** DIRECTION **
Please write out the data below line for line, with nothing changed.

** MATERIAL SHOWN **
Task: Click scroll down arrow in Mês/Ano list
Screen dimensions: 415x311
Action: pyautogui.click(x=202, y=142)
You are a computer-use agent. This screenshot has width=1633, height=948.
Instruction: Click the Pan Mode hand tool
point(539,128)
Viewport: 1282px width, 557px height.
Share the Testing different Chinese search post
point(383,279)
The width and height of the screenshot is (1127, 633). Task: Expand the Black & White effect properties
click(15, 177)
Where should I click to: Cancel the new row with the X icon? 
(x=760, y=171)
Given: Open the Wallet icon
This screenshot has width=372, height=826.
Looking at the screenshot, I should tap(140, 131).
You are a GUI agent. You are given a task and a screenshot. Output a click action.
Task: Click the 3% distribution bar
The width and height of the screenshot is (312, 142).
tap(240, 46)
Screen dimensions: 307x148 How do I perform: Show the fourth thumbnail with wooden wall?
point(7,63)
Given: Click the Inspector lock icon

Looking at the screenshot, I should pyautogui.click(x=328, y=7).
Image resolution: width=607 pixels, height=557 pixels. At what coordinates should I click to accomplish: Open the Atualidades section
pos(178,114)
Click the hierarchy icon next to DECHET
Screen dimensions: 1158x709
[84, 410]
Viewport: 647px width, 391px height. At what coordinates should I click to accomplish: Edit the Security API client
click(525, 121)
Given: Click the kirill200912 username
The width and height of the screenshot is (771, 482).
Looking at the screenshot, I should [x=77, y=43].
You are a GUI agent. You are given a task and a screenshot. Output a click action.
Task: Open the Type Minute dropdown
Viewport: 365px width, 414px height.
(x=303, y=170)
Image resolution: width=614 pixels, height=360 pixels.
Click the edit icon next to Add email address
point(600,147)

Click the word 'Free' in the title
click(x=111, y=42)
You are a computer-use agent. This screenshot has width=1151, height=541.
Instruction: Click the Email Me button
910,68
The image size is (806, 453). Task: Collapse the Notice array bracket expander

** EXPECTED ANSWER **
Task: Click scroll down arrow in Mês/Ano list
Screen dimensions: 415x311
Action: pyautogui.click(x=202, y=142)
You are a computer-use agent. This screenshot has width=1633, height=948.
Instruction: Click the Pan Mode hand tool
point(539,128)
Viewport: 1282px width, 557px height.
Share the Testing different Chinese search post
point(383,279)
The width and height of the screenshot is (1127, 633). Task: Expand the Black & White effect properties
click(15, 177)
Where should I click to: Cancel the new row with the X icon? 
(x=760, y=171)
Given: Open the Wallet icon
This screenshot has width=372, height=826.
Looking at the screenshot, I should tap(140, 131).
You are a GUI agent. You are given a task and a screenshot. Output a click action.
Task: Click the 3% distribution bar
The width and height of the screenshot is (312, 142).
tap(240, 46)
Screen dimensions: 307x148 How do I perform: Show the fourth thumbnail with wooden wall?
point(7,63)
Given: Click the Inspector lock icon

Looking at the screenshot, I should pyautogui.click(x=328, y=7).
Image resolution: width=607 pixels, height=557 pixels. At what coordinates should I click to accomplish: Open the Atualidades section
pos(178,114)
Click the hierarchy icon next to DECHET
Screen dimensions: 1158x709
[84, 410]
Viewport: 647px width, 391px height. At what coordinates should I click to accomplish: Edit the Security API client
click(525, 121)
Given: Click the kirill200912 username
The width and height of the screenshot is (771, 482).
Looking at the screenshot, I should [x=77, y=43].
You are a GUI agent. You are given a task and a screenshot. Output a click action.
Task: Open the Type Minute dropdown
Viewport: 365px width, 414px height.
(x=303, y=170)
Image resolution: width=614 pixels, height=360 pixels.
Click the edit icon next to Add email address
point(600,147)

Click the word 'Free' in the title
click(x=111, y=42)
You are a computer-use agent. This screenshot has width=1151, height=541.
Instruction: Click the Email Me button
910,68
The image size is (806, 453). Task: Collapse the Notice array bracket expander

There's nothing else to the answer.